Pendant une heure, Zineb ne va pas mâcher ses mots pour faire comprendre au public l’importance de soutenir Charlie. Quand on connaît la prudence de Sioux avec laquelle l’Amérique débat du sujet, marchant tellement sur des œufs que Barack Obama lui-même parle d’« extrémisme violent » pour évoquer la menace terroriste islamiste, ses paroles font mouche. « Nous avons été très déçus de la réaction des journalistes américains », dit-elle sans fard, replaçant l’anticléricalisme de son journal dans une tradition de satire insolente. « Il faut déranger, lance Zineb, on ne peut pas créer des chapelles à l’intérieur de la liberté. »
Vers la fin de la conférence, Aseal Tineh, une étudiante musulmane voilée, se dit agressée par un journal qui « insulte et humilie délibérément l’identité d’une partie de la société déjà marginalisée ». « Je condamne les actes de terrorisme, mais je ne suis pas Charlie Hebdo », lance-t-elle. Zineb rétorque « qu’être Charlie Hebdo, cela veut dire mourir pour ses idées et pardonnez-moi l’expression, tout le monde n’en a pas les couilles ». Ovation du public.

L’histoire, toutefois, n’est pas terminée. Car une polémique s’engage dans le journal étudiant Chicago Maroon. Une étudiante s’y insurge contre « la position de pouvoir » supposément utilisée par El Rhazoui pour asséner sa vérité. Elle affirme qu’Aseal Tineh a quitté la salle en pleurant, car elle avait été mise « en danger » par la journaliste. El Rhazoui aurait franchi une ligne rouge invisible, celle qui établit un « droit à ne pas être offensé » dans les limites du campus. « Elle n’a pas fait en sorte que d’autres se sentent dans un espace sécurisé », condamne l’étudiante. « Espace sécurisé » - safe space en anglais : le mot-clé de la « novlangue » des campus est lâché.

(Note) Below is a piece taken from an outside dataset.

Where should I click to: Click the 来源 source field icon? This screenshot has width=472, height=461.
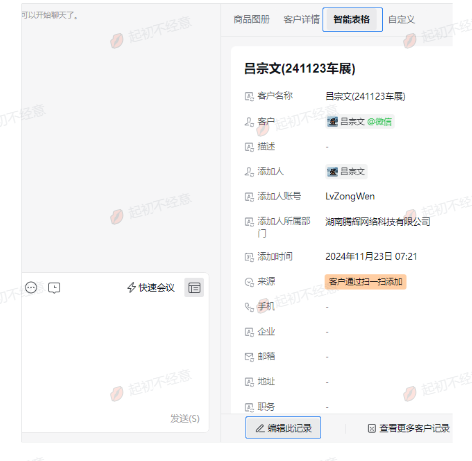click(249, 282)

Quand elle découvre l’attaque, la présidente du French Club, Eve Zuckerman, Française qui a organisé la conférence « avec l’appui enthousiaste » de l’université, n’est pas étonnée. Elle sait le terrain de la liberté d’expression balisé par le « politiquement correct ». Depuis janvier, elle a été « estomaquée par la discussion sur l’islam radical, systématiquement assimilé à de l’islamophobie ». Au Chicago Maroon, elle réplique que Zineb El Rhazoui n’a aucune « position de pouvoir », rappelant qu’« elle est une immigrée, arabe, activiste des droits de l’homme et vivant dans la peur d’être tuée » pour ses idées. « Ce qui est scandaleux ? c’est que certains groupes utilisent la notion d’ “espace sécurisé” pour la faire taire ! », dit-elle. Dans les jours qui suivent, l’intellectuelle féministe Judith Shulewitz prend position pour Rhazoui dans le New York Times, s’insurgeant contre « l’obsession de l’espace protégé ». « C’est Mme Rhazoui qui a besoin d’un espace sécurisé ! », tranche-t-elle.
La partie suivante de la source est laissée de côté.